Years later I came back, with Michele and the little Otto, who also appreciated the warmth and the sense of friendship in a complicated but no less beautiful city.
Even in neighborhoods such as the Rione Sanità, off limits to the times when I lived in Naples, while today it is in full change and the ferment can be seen in all corners in the alleys that are full of shops and stalls located above underground excavations, where most of Neapolitan history has its origins.
This neighborhood must be visited on foot because there is never a place to park the car and also for the fact that if Naples is considered a vertical city, here it is even more so as from its womb it then rises with the lift up to Ponte Maddalena Cerasuolo, known as the Bridge of Sanità, which crosses the entire district overlooking the houses and placing those who pass by us with the large dome of the Basilica of Santa Maria della Sanità also called San Vincenzo, because here every name of street, square, church and so on, has its double.
The opportunity to deepen the knowledge of one of the areas of the city that we had never got to know until now we have given the choice of where to sleep, The Foria House, where we were guests of Carlo, but that is born from the idea of three ex. Do not make strange ideas, it is a former dental technician, Carlo, a former engineer, Richard, and a former lawyer, Roberto, who one day decided to change their lives by investing in quality tourism by opening three receptive structures with a fresh and captivating look. In addition to The Foria House, The Bellini House and The Dante House in the homonymous squares.
The first stop took us beyond the boundaries of the district, in the historic district of San Lorenzo, to visit the temple of international contemporary art, Madre (www.museomadre.it), inaugurated in 2005.
While Michele with Otto was waiting for me down I took advantage of the free visit on Monday to better appreciate the work of Darren Bader, a contemporary American artist, who offers a subtle game with the visitor in his “exhibition in the exhibition” titled @mined-oud, a play on words that derives from reading in the opposite direction of the artist’s email address.
Here at Madre, Bader calls into question the concept of what is considered “art”, “opera”, “exhibition”, “museum” and his art is based on the inclusion and sharing of the work, which includes linguistic interventions on some captions of works whose contents are reinvented by the artist.
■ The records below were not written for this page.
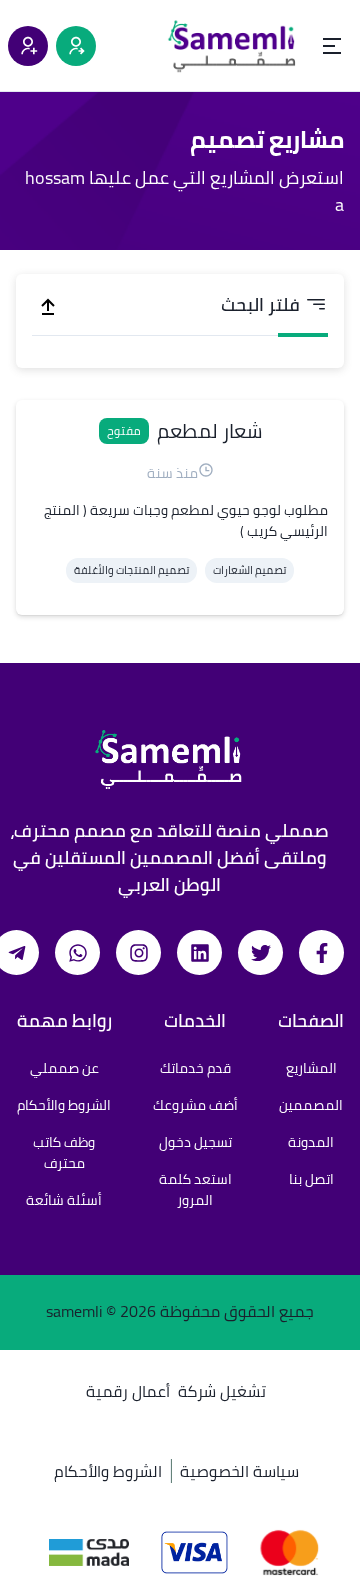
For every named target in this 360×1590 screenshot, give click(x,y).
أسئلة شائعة (64, 1200)
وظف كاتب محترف (64, 1152)
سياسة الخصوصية (239, 1471)
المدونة (311, 1142)
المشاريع (311, 1068)
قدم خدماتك (195, 1068)
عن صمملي (64, 1068)
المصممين (311, 1105)
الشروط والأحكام (64, 1105)
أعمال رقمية (128, 1391)
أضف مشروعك (195, 1105)
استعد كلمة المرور (195, 1189)
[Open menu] (332, 46)
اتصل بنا (311, 1179)
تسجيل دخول (195, 1142)
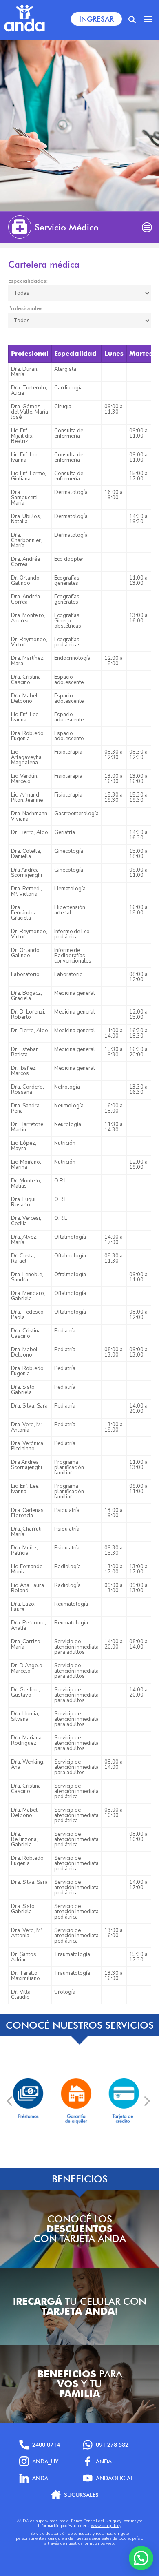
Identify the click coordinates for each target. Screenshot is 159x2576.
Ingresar (96, 19)
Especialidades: (28, 280)
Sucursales (81, 2495)
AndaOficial (114, 2478)
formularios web (99, 2543)
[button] (141, 2558)
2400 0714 (46, 2444)
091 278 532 (112, 2444)
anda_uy (45, 2461)
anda (40, 2478)
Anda (104, 2461)
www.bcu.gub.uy (106, 2526)
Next (146, 2100)
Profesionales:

The exhibition also includes a series of performative actions: the inner courtyard has turned into a chessboard available to the public and in a hall visitors can become part of the work by choosing a fortune cookie and then reading the inside note.
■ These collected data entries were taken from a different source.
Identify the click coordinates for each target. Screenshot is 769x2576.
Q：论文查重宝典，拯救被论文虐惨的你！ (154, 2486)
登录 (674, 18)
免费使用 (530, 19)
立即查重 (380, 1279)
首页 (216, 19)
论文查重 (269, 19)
An absolute first for me: to be part of a work of art and to discard the biscuit which, according to Chinese tradition, contains a card containing a wise advice. My: to participate, nothing more pointed!
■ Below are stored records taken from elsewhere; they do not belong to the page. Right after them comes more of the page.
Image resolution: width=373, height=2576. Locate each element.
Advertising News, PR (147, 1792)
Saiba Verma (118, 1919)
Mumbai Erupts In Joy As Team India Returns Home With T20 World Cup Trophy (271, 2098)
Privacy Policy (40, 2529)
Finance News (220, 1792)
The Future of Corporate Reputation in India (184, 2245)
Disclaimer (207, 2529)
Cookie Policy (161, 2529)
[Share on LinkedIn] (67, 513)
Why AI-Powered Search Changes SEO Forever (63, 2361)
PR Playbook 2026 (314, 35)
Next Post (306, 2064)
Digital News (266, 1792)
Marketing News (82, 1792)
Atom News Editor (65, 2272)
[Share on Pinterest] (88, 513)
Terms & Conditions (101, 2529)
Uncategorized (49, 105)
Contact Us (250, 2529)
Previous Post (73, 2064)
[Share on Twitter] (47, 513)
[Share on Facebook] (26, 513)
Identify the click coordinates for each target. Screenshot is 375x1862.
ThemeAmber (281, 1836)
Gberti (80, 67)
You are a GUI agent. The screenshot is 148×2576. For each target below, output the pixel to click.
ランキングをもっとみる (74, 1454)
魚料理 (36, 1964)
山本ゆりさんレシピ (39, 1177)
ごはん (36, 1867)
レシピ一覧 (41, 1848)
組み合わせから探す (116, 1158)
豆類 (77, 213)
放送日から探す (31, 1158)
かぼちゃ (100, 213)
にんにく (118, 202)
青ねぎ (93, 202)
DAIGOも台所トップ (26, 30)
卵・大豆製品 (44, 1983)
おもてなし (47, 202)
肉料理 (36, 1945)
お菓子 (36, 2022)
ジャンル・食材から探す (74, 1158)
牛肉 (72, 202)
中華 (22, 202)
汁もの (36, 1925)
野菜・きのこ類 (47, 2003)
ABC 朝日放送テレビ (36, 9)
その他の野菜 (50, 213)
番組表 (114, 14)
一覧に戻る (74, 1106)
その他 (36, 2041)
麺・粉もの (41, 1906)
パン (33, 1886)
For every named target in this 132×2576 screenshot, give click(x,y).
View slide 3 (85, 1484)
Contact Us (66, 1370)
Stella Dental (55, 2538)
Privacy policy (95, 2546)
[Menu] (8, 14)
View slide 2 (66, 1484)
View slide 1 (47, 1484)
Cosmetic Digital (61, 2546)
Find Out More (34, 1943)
Not to be missed, there is time until 30 April, the exhibition Pompei@Madre which is based on a rigorous research program resulting from the unified collaboration between the Archaeological Park of Pompeii and the Madre.
The path winds through materials that document the daily life of the ancient city compared with modern and contemporary works and documents of 90 artists from the collections of the National Archaeological Museum of Naples, the Museum and Real Bosco of Capodimonte, the Museum Pole of Campania and important national and international institutions such as the National Library and the Institut Français of Naples, the House of Goethe and the Library of the Germanic Archaeological Institute of Rome, the Fondation Le Corbusier and the École Nationale Supérieure des Beaux-Arts in Paris , as well as important private Italian and international collections.